**SUPPLIED TEXT**
★ ★ ★

Yeah, there's a lot of Dans. It's part of the hiring requirement.
There's a theme.
Yeah. Keep it simple.
Oh, great. Actually, I wanted to start on the G12-D program.
Okay.
Maybe just to help introduce the story, you guys have somewhat of a unique mechanism with VS-7375. It's an on/off inhibitor. Can you just maybe remind us what differentiates the molecule as you've been moving through the clinic?
Sure. We started a discovery effort with GenFleet, God, we're probably going back four years now. The intent was to find something first and foremost with good oral bioavailability, because that's been a challenge in this space. These are rather large molecules. We also wanted on/off, and those were the two main criteria. They made a couple of hundred molecules. We did a lot of the translational work in animals together with them and chose the lead. One of the things we did find after we chose the molecule that was quite intriguing to us is the residence time on target is quite long. Even though it has a pretty long half-life, it stays on the target even longer. When we've talked recently about going above the 600 mg dose that was chosen in China to the 900 mg, we've dose cleared that.
One of the intriguing things was not only was the AUC greater, we're seeing better blood levels, but because of the long residence time, the Cmax matters a lot too, the Cmax went up as well. We think we've got an interesting molecule. It's got all the characteristics that we were looking for, and what we've been seeing in the clinic, first and foremost in China replicated, the pre-clinical profile, and what we're seeing here in the U.S. is really replicating what we saw in China. We're pretty optimistic about it.
Got it. Maybe just on that point, this is a molecule that's been evaluated in two distinct geographic populations. I guess, are there any differences between the U.S. and Chinese populations in terms of who's been tested for VS-7375, and maybe how the development, you mentioned selecting potentially moving forward with a higher dose than they were able to reach in China. I guess, just maybe explain some of those distinctions.

★ ★ ★

**RECORDS SUPPLIED**
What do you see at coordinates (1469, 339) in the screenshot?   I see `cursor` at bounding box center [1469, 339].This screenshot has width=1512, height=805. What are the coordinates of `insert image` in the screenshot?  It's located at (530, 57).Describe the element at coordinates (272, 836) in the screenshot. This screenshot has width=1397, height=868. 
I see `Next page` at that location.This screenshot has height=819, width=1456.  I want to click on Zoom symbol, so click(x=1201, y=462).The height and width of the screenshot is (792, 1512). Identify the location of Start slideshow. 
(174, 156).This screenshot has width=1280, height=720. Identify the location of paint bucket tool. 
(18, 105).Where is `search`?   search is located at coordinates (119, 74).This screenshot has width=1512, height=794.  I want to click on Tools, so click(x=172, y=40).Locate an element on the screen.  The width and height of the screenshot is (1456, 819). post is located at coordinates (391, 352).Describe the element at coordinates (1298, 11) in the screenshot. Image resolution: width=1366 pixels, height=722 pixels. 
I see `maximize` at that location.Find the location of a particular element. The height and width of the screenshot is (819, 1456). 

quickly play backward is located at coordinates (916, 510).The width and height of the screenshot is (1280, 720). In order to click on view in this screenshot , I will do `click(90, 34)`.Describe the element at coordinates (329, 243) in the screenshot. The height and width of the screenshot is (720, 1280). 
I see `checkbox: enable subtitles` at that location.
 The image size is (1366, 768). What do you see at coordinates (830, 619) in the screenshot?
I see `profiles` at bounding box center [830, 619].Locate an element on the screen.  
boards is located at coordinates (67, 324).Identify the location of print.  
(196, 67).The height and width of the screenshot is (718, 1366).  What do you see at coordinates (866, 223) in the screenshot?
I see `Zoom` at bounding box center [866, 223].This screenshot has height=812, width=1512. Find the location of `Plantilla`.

★ ★ ★

**TASK BRIEF**
Could you write out the passage of the interview about VS-7375 starting with "Maybe just to" and going on through "through the clinic?" again, substituting "distinctive mechanism" for "unique mechanism"? The material placed after the interview is separate from it and stands on its own.

**TASK RESULT**
Maybe just to help introduce the story, you guys have somewhat of a distinctive mechanism with VS-7375. It's an on/off inhibitor. Can you just maybe remind us what differentiates the molecule as you've been moving through the clinic?